### Required work
(A) Answer these questions using the food diary below.
(i) What did the writer eat with the two rye crispbreads at lunch?
(ii) What flavor was the probiotic yogurt?
(iii) What does the writer say the walking helped to do?
(B) From the food diary below, copy word for word the part that begins with the words containing "Anyway i have" and ends with "here now so...".

### Selected passage
================================

I did some walking today and it was refreshing, helped to clear my mind from most of what she was talking about thankfully.

Anyway i have some things i need to do so i better wrap this up.

B - 2 "rye crispbreads" with a little extra low fat soft cream cheese stuff
L - Leftover lean mince in 'healthy' bolognese sauce with 2 "rye crispbreads"
D - A chicken breast with half a sweet potato, a mix of mushrooms peppers and onion, and some leaves.

as usual a lot of water, all day.

Work again tomorrow... lucky me.
 
I was a busy bee yesterday so i didn't get a chance to update but i'm here now so...

Quick sum up of yesterday so i can let the ranting begin.

B- 1 "rye crispbread" with a little extra low fat soft cream cheese stuff.
S- A probiotic (whatever that means) forest fruits yogurt.
L- 1 "rye crispbread" with a handful of blueberries.
D- Chicken, with sweet potato, mushrooms, red onion and broccoli with some leaves.

================================

### Records
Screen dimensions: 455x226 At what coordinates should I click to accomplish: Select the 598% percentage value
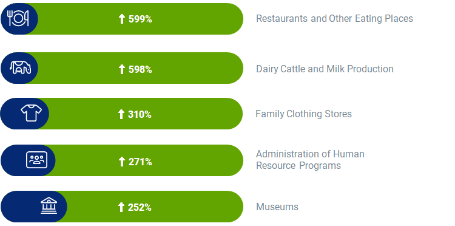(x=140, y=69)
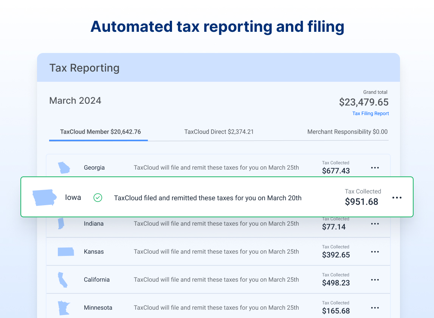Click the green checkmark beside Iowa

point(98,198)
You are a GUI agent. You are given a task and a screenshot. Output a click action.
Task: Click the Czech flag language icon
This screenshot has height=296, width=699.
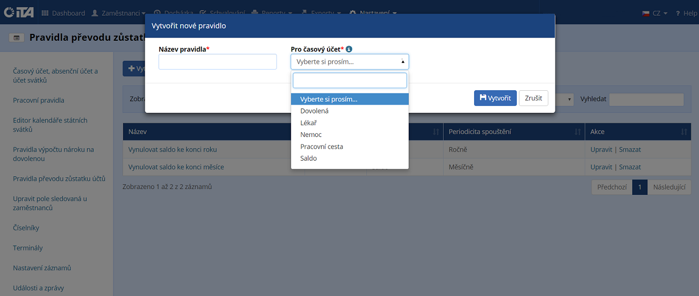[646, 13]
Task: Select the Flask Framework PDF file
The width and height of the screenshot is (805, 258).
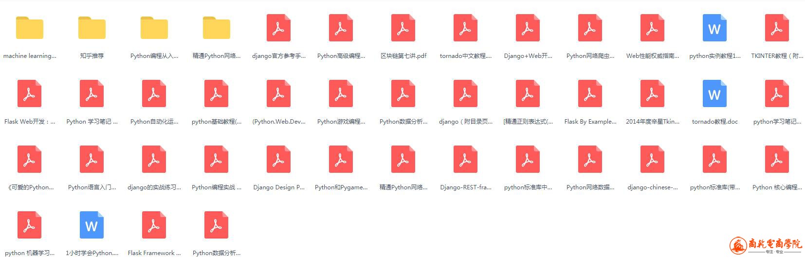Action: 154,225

================================

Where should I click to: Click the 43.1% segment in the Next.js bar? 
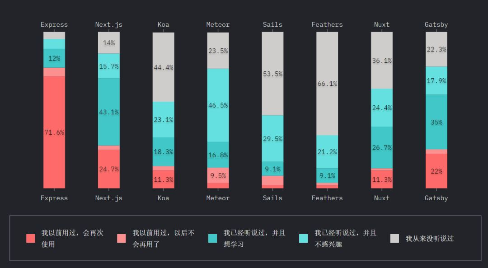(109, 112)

================================

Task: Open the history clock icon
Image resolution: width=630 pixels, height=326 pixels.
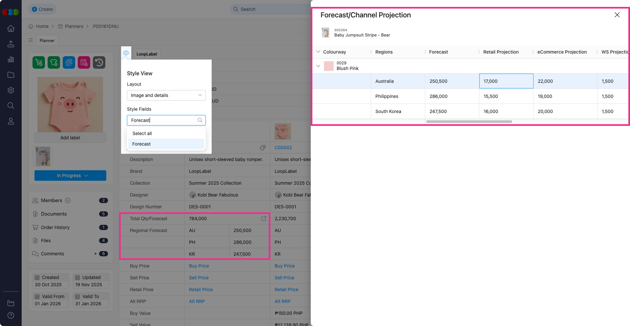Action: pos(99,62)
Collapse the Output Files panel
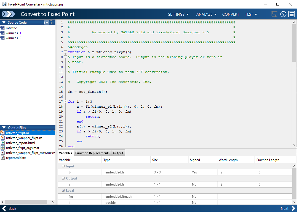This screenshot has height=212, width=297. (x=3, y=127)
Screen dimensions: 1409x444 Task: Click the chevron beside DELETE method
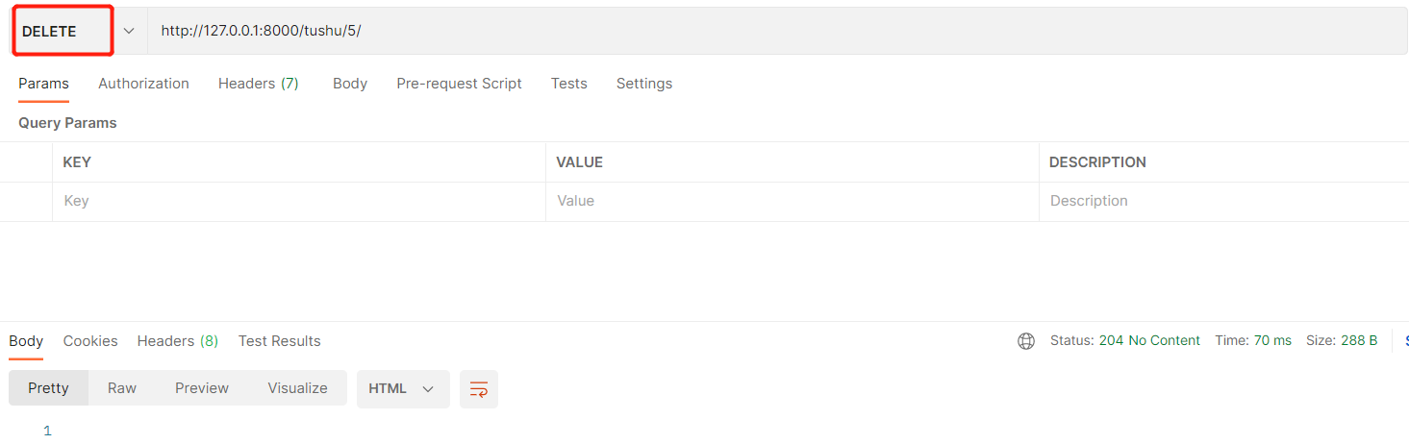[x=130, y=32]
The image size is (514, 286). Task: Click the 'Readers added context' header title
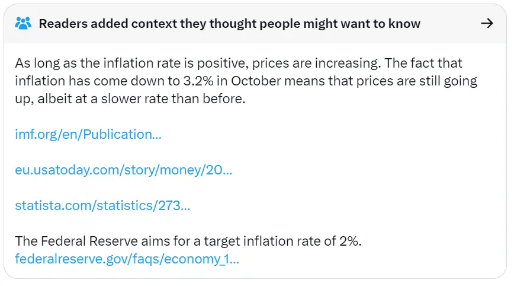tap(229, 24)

================================

### Task answers
(A)
(i) Leftover lean mince in 'healthy' bolognese sauce.
(ii) Forest fruits.
(iii) Clear the writer's mind from most of what she was talking about.

(B)
Anyway i have some things i need to do so i better wrap this up.

B - 2 "rye crispbreads" with a little extra low fat soft cream cheese stuff
L - Leftover lean mince in 'healthy' bolognese sauce with 2 "rye crispbreads"
D - A chicken breast with half a sweet potato, a mix of mushrooms peppers and onion, and some leaves.

as usual a lot of water, all day.

Work again tomorrow... lucky me.
 
I was a busy bee yesterday so i didn't get a chance to update but i'm here now so...